When the higher key strata fractures periodically with the mining, the gas-conducting fracture in the soft layer, lower, and higher key strata in the middle of the gob gradually close and disappear, and the gas-conducting ability decreases sharply. The mining fracture of the overburden strata near the open-off cut and the panel are developed, and four effective gas leakage pathways are formed in the lower key strata, the higher key strata, and the soft strata controlled by the overburden strata, as shown in Figure 10.

## PROVIDED RECORDS
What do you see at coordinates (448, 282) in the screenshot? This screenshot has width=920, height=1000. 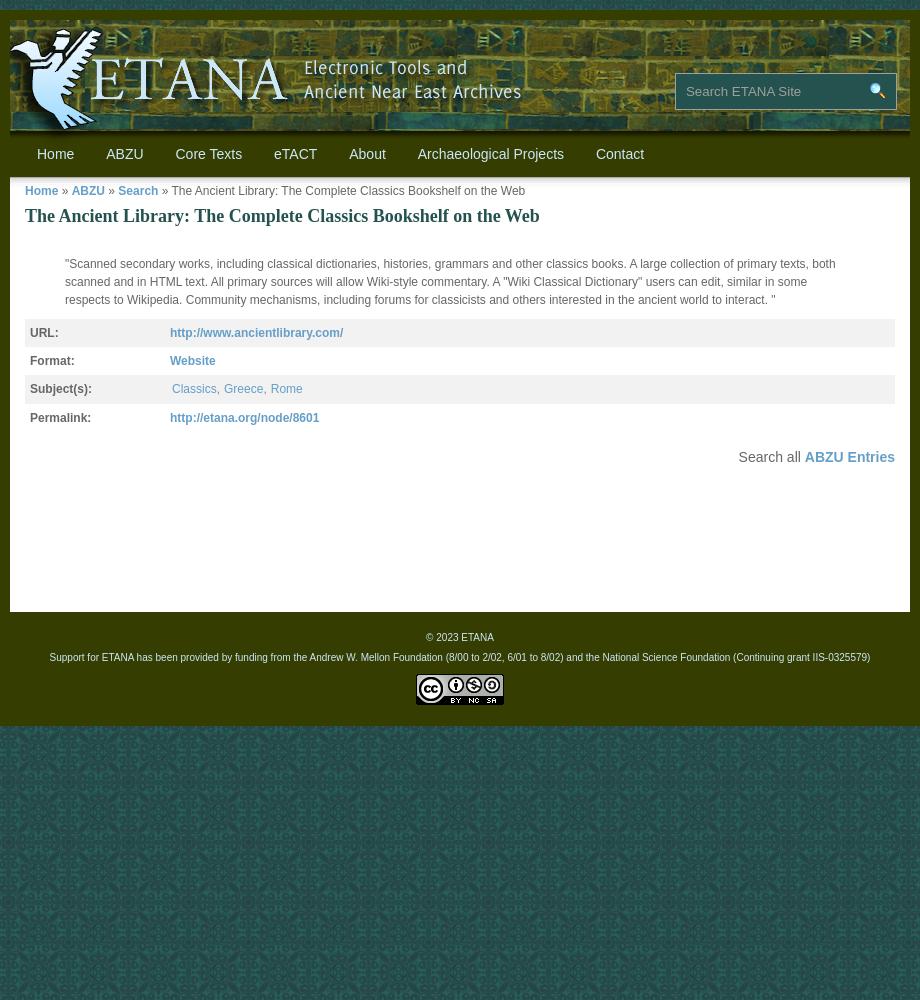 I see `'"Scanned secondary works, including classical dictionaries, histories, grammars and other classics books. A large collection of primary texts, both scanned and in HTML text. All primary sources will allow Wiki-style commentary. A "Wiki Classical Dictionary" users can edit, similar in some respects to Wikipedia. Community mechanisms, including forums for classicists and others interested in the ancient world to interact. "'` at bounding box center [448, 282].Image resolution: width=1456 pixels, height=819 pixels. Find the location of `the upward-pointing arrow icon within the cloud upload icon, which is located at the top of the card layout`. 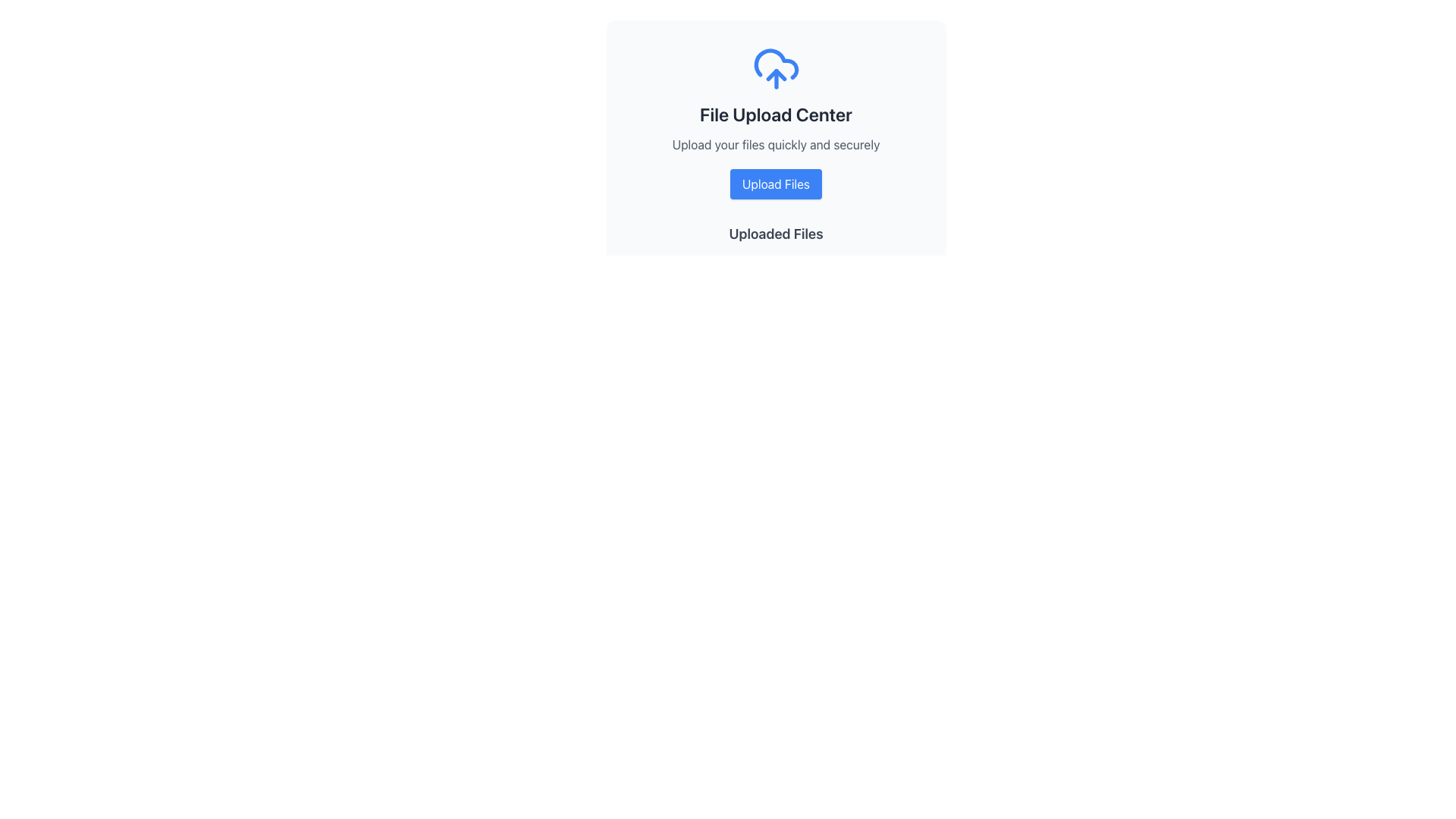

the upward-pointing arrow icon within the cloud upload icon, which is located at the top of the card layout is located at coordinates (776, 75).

...

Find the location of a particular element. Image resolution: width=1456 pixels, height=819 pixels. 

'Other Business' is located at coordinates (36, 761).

## TO DO
Can you write out the portion of the passage on gas-conducting fractures between "When the higher" and "in Figure 10.", inclusive? Rely on the passage on gas-conducting fractures only, not on the records.

## ANSWER SPACE
When the higher key strata fractures periodically with the mining, the gas-conducting fracture in the soft layer, lower, and higher key strata in the middle of the gob gradually close and disappear, and the gas-conducting ability decreases sharply. The mining fracture of the overburden strata near the open-off cut and the panel are developed, and four effective gas leakage pathways are formed in the lower key strata, the higher key strata, and the soft strata controlled by the overburden strata, as shown in Figure 10.